World Mental Health Day: A Note from Someone Still Figuring It Out!
Be kind to yourself today. And tomorrow. And the day after that.
I am a terrible driver.
Not the “oops, I accidentally cut you off” kind of terrible; I mean the sort where anxieties turn every roundabout into a personal nemesis and parallel parking into an existential crisis. My driving instructor once told me I had “all the skills but was constantly scanning for threats, which led to tension and mental fatigue,” which is possibly the most accurate description of my entire existence.
Here is the thing about mental health that nobody puts on the posters: it doesn’t always look like what you would expect.

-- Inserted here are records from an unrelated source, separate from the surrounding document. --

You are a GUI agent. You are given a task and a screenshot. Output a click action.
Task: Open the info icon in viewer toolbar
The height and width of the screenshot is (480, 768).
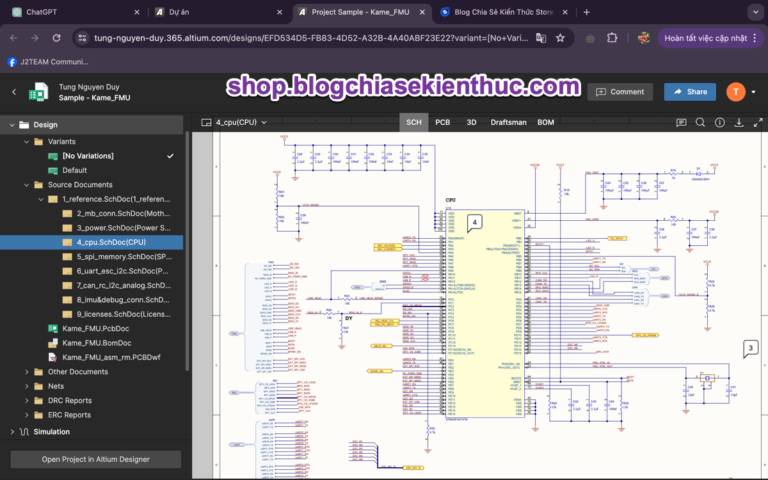(720, 122)
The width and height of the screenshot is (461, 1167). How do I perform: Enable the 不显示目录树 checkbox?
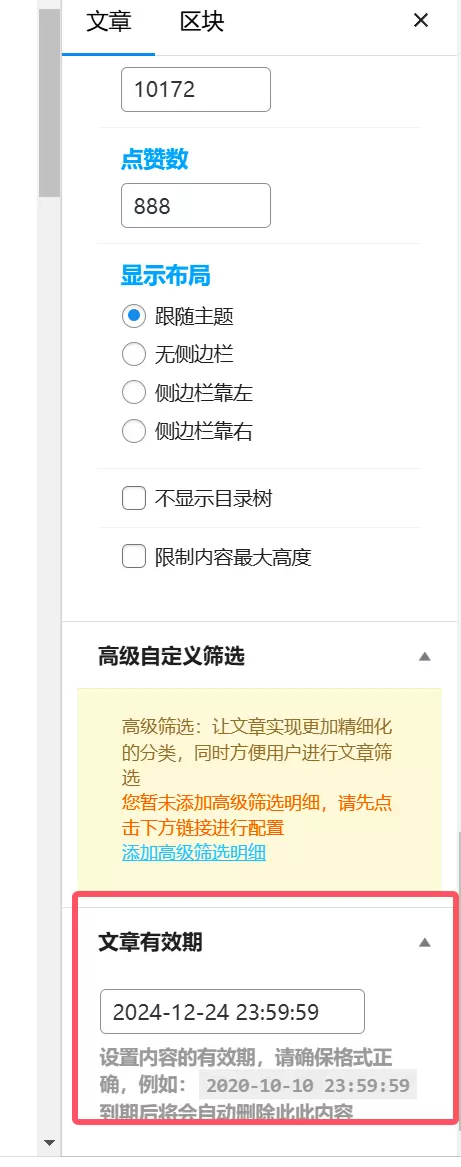pyautogui.click(x=133, y=498)
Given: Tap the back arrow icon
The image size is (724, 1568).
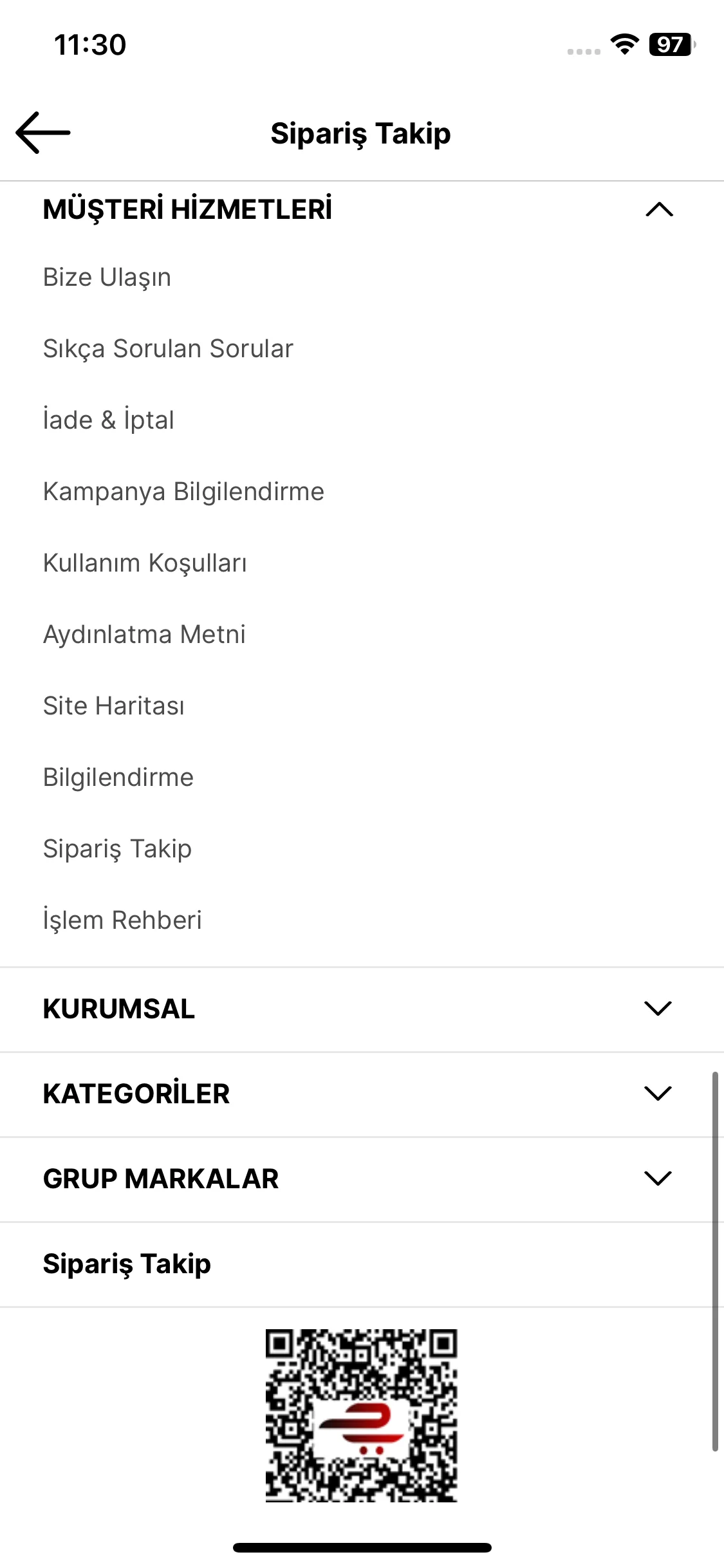Looking at the screenshot, I should 43,133.
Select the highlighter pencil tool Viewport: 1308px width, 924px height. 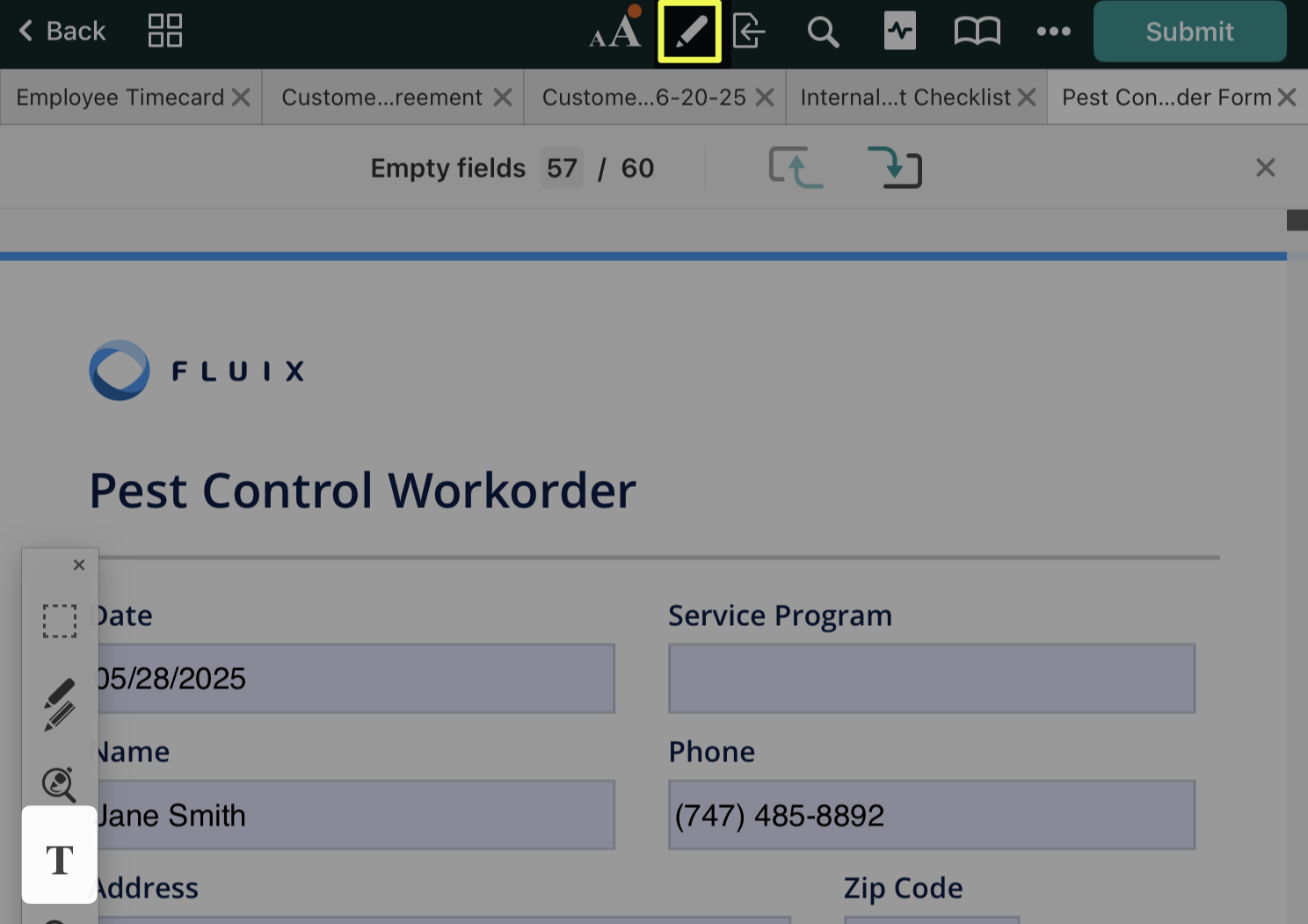click(x=60, y=704)
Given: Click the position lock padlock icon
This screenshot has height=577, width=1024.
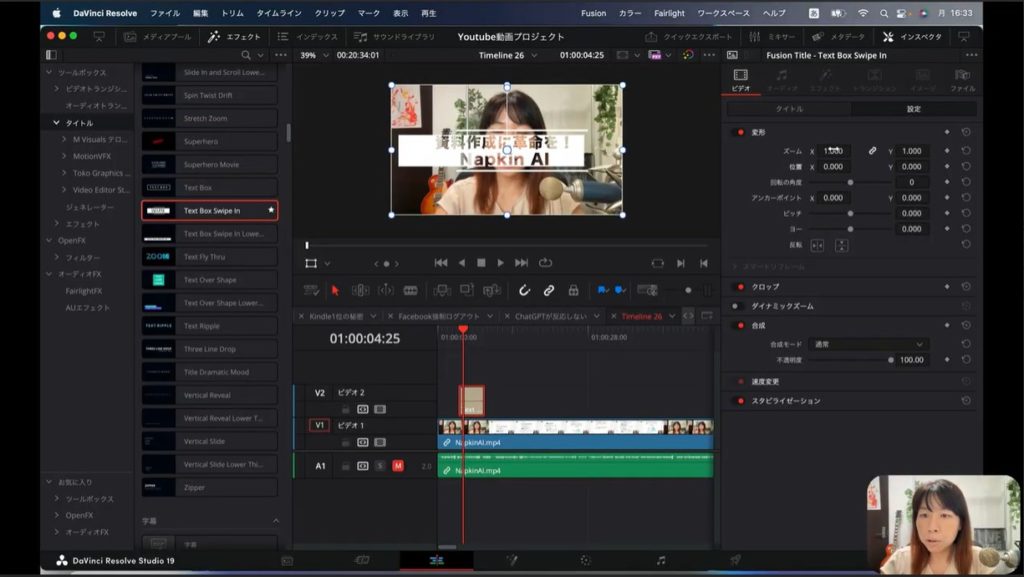Looking at the screenshot, I should coord(573,290).
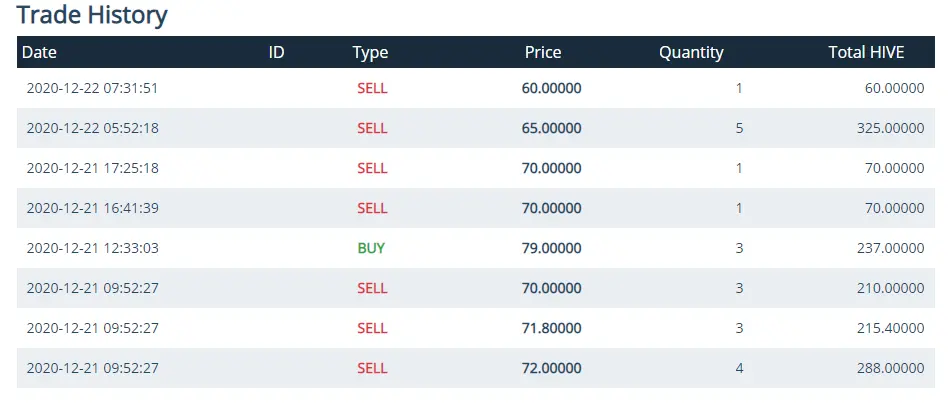Click the Total HIVE column header

pyautogui.click(x=866, y=53)
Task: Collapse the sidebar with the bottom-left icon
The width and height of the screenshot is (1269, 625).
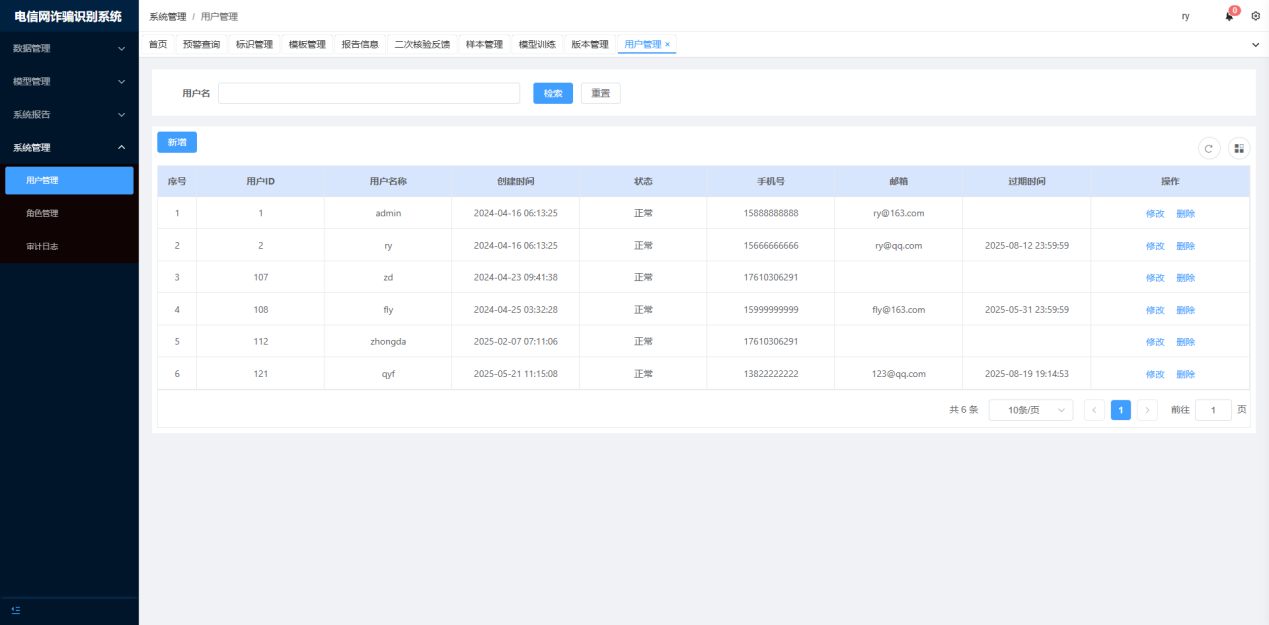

I studied computer science, which sounds impressively technical, doesn’t it? Except I found coding absolutely mind-numbing. My ADHD brain would look at lines of code and just... drift off. I would start a project and find myself three hours deep into Wikipedia articles about medieval siege warfare instead. Not exactly the tech success story people imagine. So, I went the marketing route for a career!
And depression?
Well, that’s been a proper companion over the years. The kind that makes you forget to check on friends; not because you don’t care, but because some days it takes all your energy just to exist. I have had those dark, very dark thoughts, too. The ones that feel like they are whispering that the world would be simpler without you in it. Public spaces can feel like battlegrounds where everyone can somehow see through you.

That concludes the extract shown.